Chris' take on "Terminator Salvation"
If you can still keep the time-space continuum for the "Terminator" franchise straight in your head, you must be a Nobel-winning astrophysicist.
With four movies now, a TV show (which was canceled on Monday) and original director James Cameron and star Arnold Schwarzenegger long departed from the scene, "Terminator Salvation" is the latest in a long line of endeavors to rejigger history's orderly march in the name of science fiction mayhem.
You'll remember that Arnie played a cyborg who travelled back from the future to kill the mother of John Connor, who would become the leader of the human resistance movement to Skynet, the machine hegemony. To fight the terminator, Connor sent a soldier named Kyle Reese, who knocked boots with mom and thus became Connor's own father.
The first movie made it very clear that the time machine was destroyed after Reese and the cyborg went through, but in subsequent iterations more and more terminators and human protectors have popped up, every one of them trying desperately to alter the future.
So in "Salvation," it is the future --- 2018, to be specific. And Skynet is now trying to change the past, by hunting down Reese, so Connor can't send him back in time to change the future, which is right now, but it might be a different now if they succeed.
Or something.
"Terminator Salvation" is the latest attempt to revive a moribund film franchise via pyrotechnics.
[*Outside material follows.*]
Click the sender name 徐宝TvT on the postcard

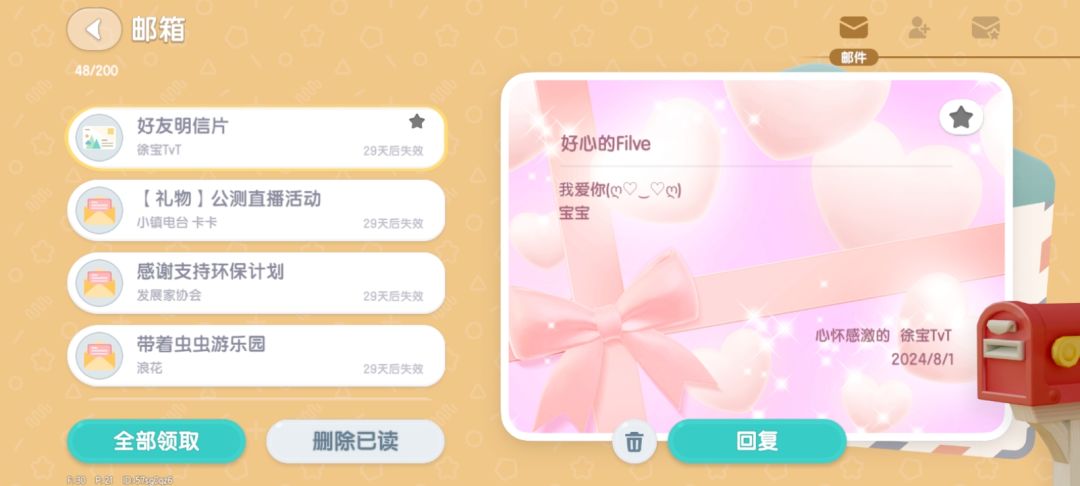926,336
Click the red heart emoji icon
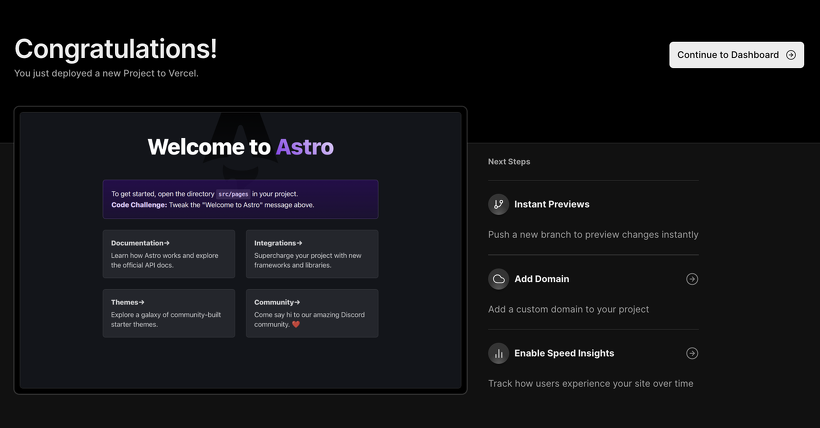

There are so many explosions it seems the movie itself is combustible. Christian Bale, as John Connor, survives two separate helicopter crashes, two thermonuclear detonations and dozens of exploding cars, buildings and robots. One starts to expect random things to blow up during quiet dialogue scenes.
In the supporting roles, Anton Yelchin (who played Chekov in another recent franchise reboot, "Star Trek") is Kyle Reese; rapper/actor Common is Connor's right-hand man; Bryce Dallas Howard is Connor's very pregnant squeeze; Helena Bonham Carter is a Skynet flunky; and Moon Bloodgood (stage name, ya think?) is a hot pilot.
The x-factor is Marcus (Sam Worthington), a burly Aussie who we see executed in a prison in 1993. He wakes up in 2018 not knowing what happened to him, but now he has amazing physical abilities. Even a Nobel-winning astrophysicist's janitor can figure out that it's not Marcus' personality that is magnetic.
"Terminator Salvation" would operate pretty well if it was a standalone flick about humans battling robots in a post-apocalyptic wasteland. It's fast-paced and often exciting -- director Joseph McGinty Nichol (I refuse to call him by his asinine handle "McG") may be ham-handed at scenes where people just talk to each other, but the man knows how to stage action scenes.
Where the movie gets bogged down is in having to shoehorn itself into the limitations of the previous "Terminator" shows. Astute fans will be able to spot a half-dozen inconsistencies in the "Terminator" universe -- I know, because they were doing so after the screening I attended. ("Why don't the robots just kill Reese the minute they capture him?")
It's never good when your fan base knows more than you do.